その合間に兵員室といった感じです。兵員用スペースがだいたい 1/6 程度でしょうか?
図的にはかなりすっきりして見えますが、実際にはいたるところに水や油や空気を通すためのパイプが這いまわり、ごっちゃんごっちゃんでしょう。なお、隙間という隙間にはもれなく缶詰とかが詰め込まれます。収納上手の奥様も真っ青ですよ。

当時の潜水艦は、可潜艦とも呼ばれ、基本的には浮上して洋上を進み、戦闘時だけ潜るスタイルです。
敵から隠れて丸二日以上とか潜ると、艦内温度が 40~50 度になるわ、炭酸ガス中毒で酸欠になるわで、ひっどい状況になりました。
空気浄化装置は有るには有りましたが、性能が不十分だったようです。
ちなみに、現代の原子力潜水艦は数ヶ月でも潜りっぱなしでいられます。まあ乗員の精神のほうがやられていきますが。

艦内は油まみれで、白い服着て歩くとあっという間に汚れました。
洗濯? 飲む水すら不足するというのになにをおっしゃいますか? あと洗えても、干すとこ無いし湿度高いから乾きませんよ。
風呂? なんですかそれ? いったいどうやって?

 

それでもできるかぎり配慮されてた帝国海軍潜水艦

だいたい全艦クーラーを設置してました。これのお陰で、南洋の暑い海でもかろうじて艦内温度を 30 度ぐらいに保つことができたようです。……湿度が高いのはどうしようもないですね、我慢してください。

医師が軍医として乗り込んでました。蒸し暑くてじめじめした艦内で、お風呂入れず着たきりスズメなので、皮膚病対策が重要です。あとどうしても心を病む乗員も出てくるのでそのへんも。暗い艦内をせめてなるべく明るくしようと、当時としてはハイテクの蛍光灯なども導入されてます。

ごはんも優遇されました。お米は電気釜で毎食炊きたてホカホカです。
おかずは缶詰ばかりになりますが、まあ長期航海では致し方の無いことです。
カロリーは控えめにしておきましょう、狭い艦内でハッスルされても空気の無駄ですので。

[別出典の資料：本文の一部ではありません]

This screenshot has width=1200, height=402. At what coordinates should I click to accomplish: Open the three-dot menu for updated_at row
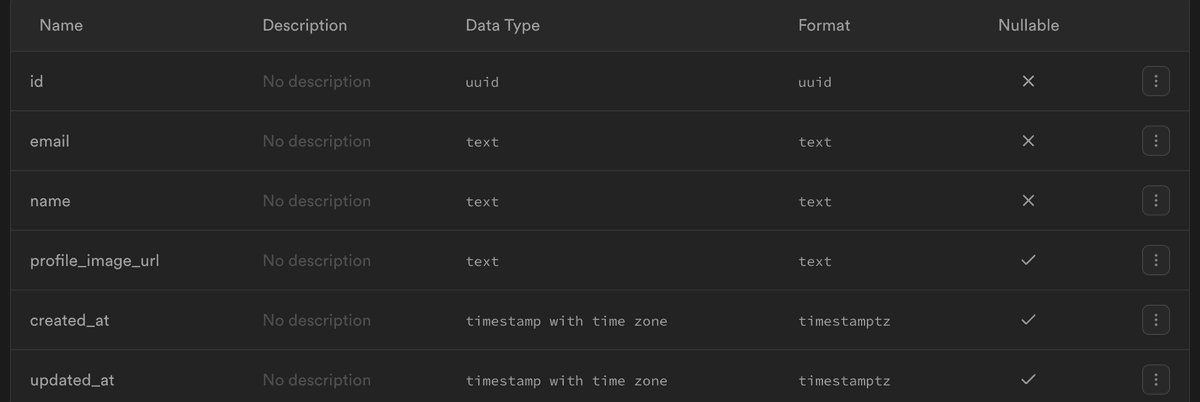pyautogui.click(x=1155, y=380)
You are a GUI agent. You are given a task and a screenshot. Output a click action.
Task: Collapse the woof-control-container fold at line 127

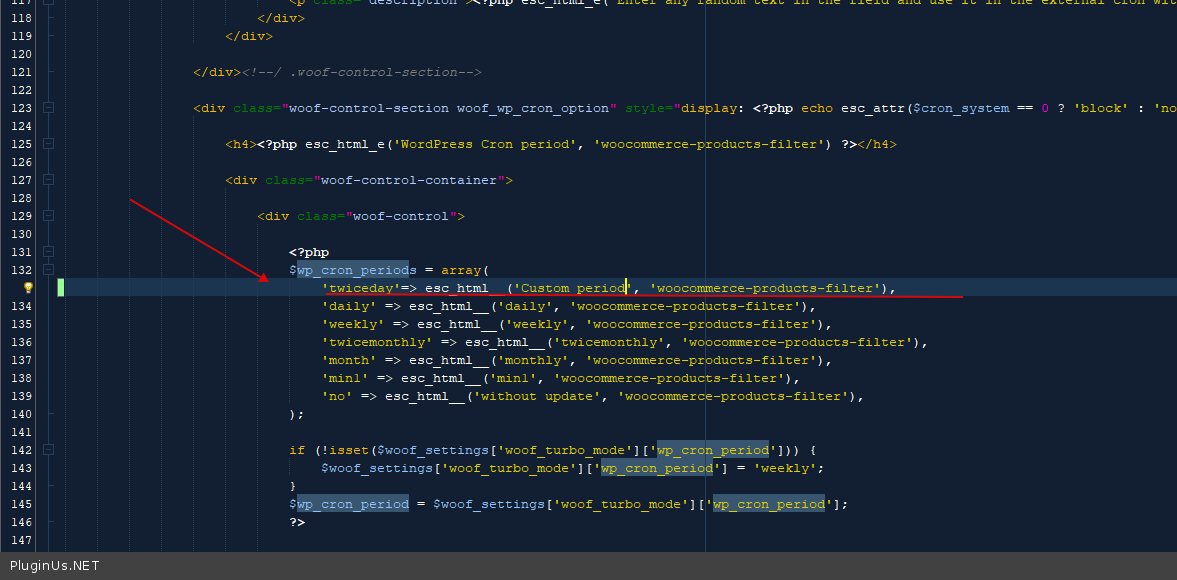48,180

ベッドも、なんと一人につき1つずつ割り当てられました!すごい!
ドイツの U ボートの場合だと、同僚と共用でした。二交替ないしは三交代制で、同僚が寝てたベットにそのまま潜り込みますので、匂いと温もりがその……。「ホットベッド」と呼ばれました。

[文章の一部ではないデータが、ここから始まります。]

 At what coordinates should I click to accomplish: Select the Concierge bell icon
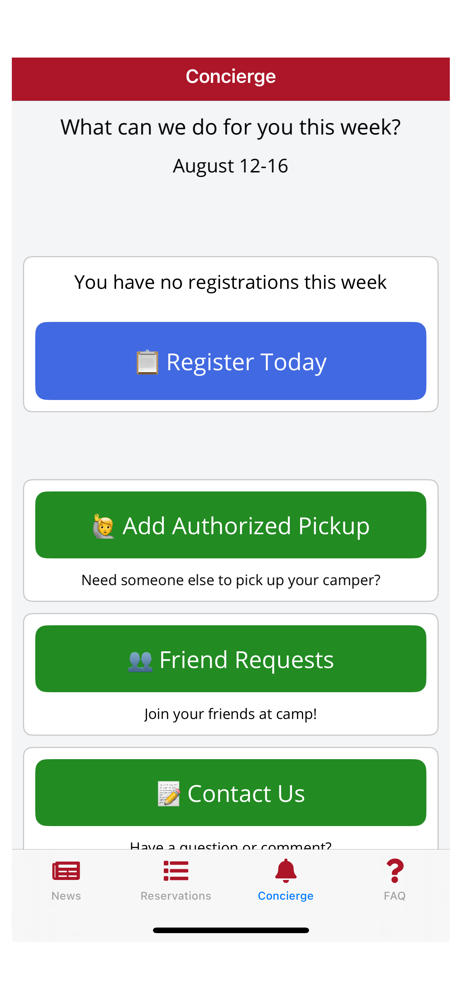[285, 871]
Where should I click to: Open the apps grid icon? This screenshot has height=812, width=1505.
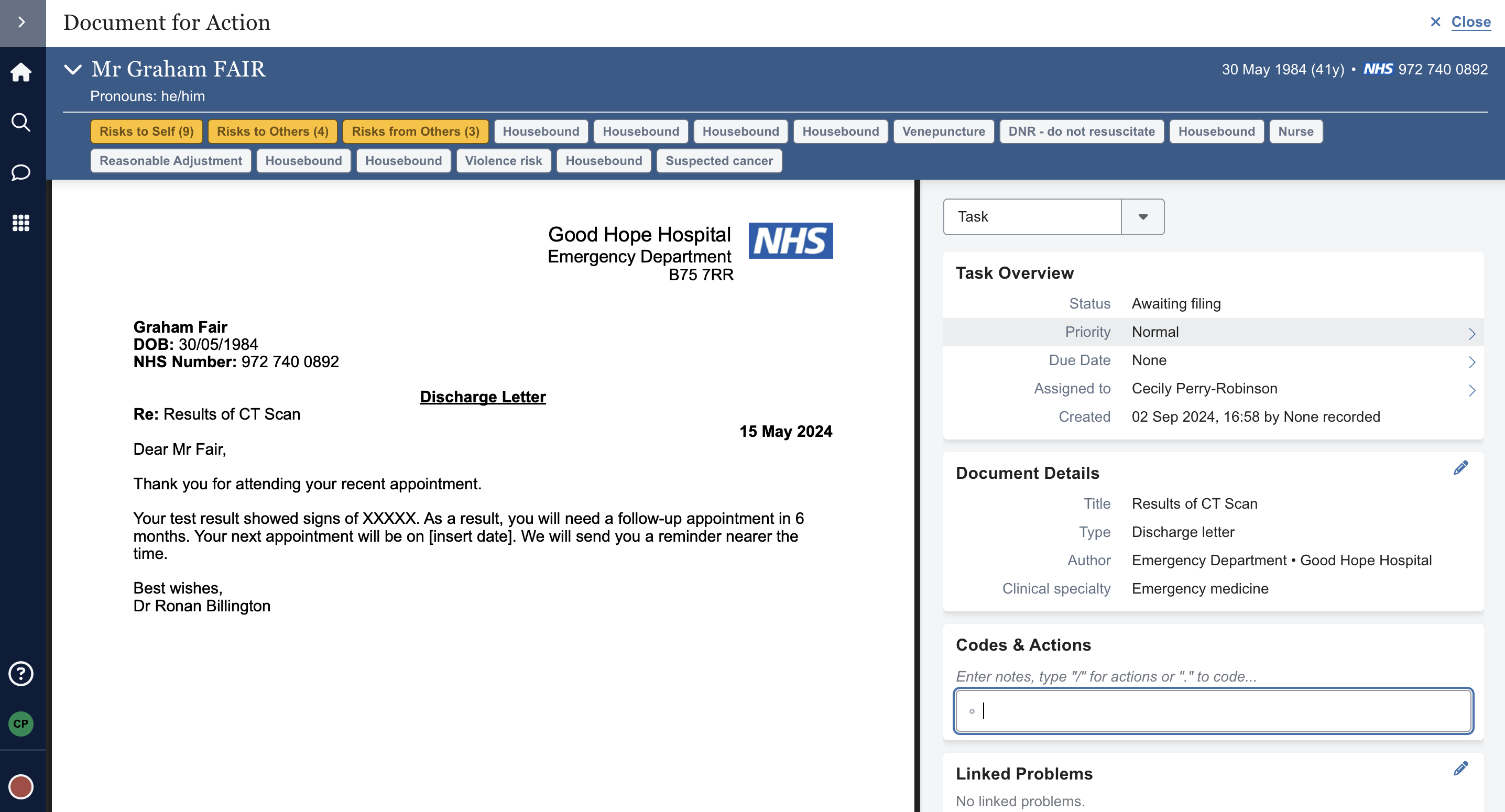coord(21,223)
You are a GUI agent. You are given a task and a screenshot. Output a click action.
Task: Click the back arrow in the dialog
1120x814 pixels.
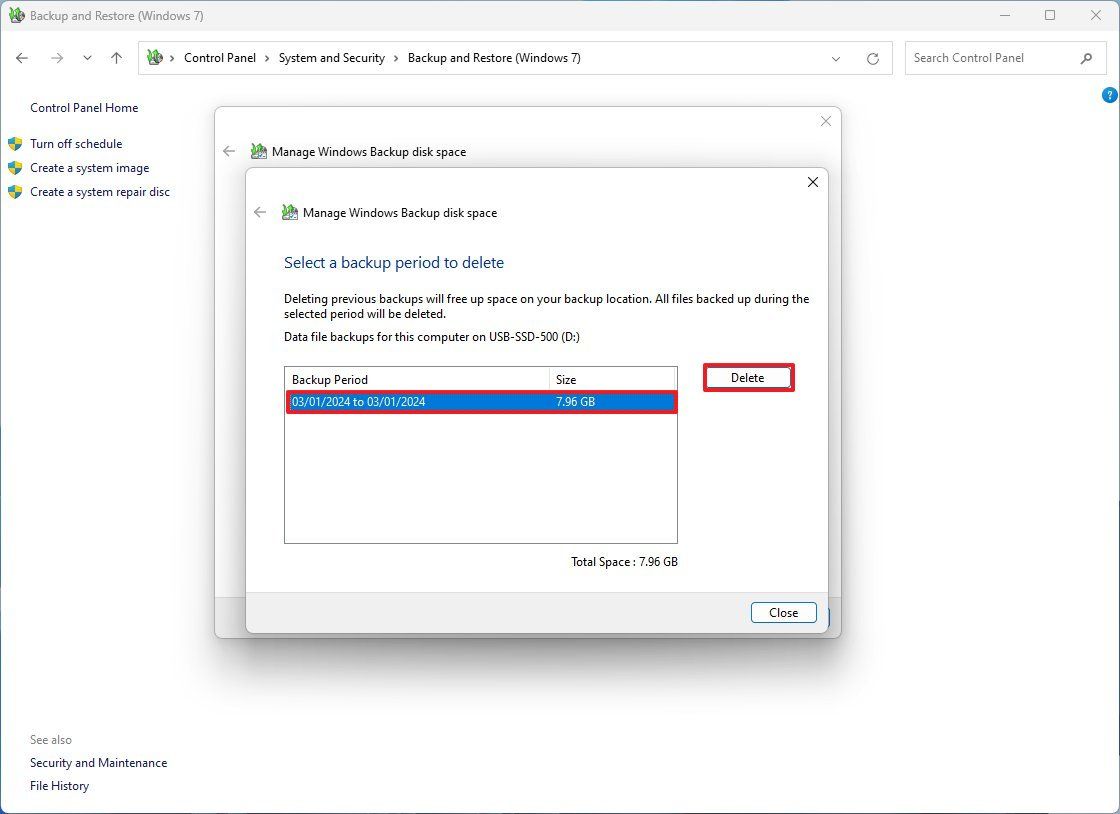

下の画像は、戦時中の雑誌の取材記事です。みつしり感が伝わってきますね。
しかしまあ、乗員のみなさんいい表情してらっしゃる。

潜水艦紹介雑誌2 潜水艦紹介雑誌1

 

潜水艦のトイレ

うんこを侮る無かれ。衛生上重要ですよ?
ドイツとイギリスが戦った北アフリカ戦線では、トイレを侮ったドイツ軍が病人を多数出して酷いことになりました。
砂漠なんでそこらに野ぐそするわけですが、無数のハエがたかって、そいつらがその足で食べ物にもたかってですね。ええ。赤痢で酷いことになりました。
一方、イギリスはトイレの作り方をきっちりマニュアル化して徹底させ、簡易設置トイレにハエよけの布まで付けたとさ。

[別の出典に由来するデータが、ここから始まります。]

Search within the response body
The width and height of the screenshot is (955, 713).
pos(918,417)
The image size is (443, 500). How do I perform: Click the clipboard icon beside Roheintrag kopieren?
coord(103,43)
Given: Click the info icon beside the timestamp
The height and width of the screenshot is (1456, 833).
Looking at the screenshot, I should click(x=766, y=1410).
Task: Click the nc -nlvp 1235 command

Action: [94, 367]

上記の潜水艦船内図では、「兵員厠」というのが前と後ろに1つずつ、士官用のが1つありますね。
致した後、ポンプで海中に排出する仕組みでした。
操作ミスをすると逆流する厄介なシロモノでもあったようです。戦争の悲劇がこんなところにも。
なお、深度深く潜ると水圧が強くてポンプが効かなくなります。困りましたね。
おや? こんなところにバケツが
それもまた戦争の悲劇なのでしょう。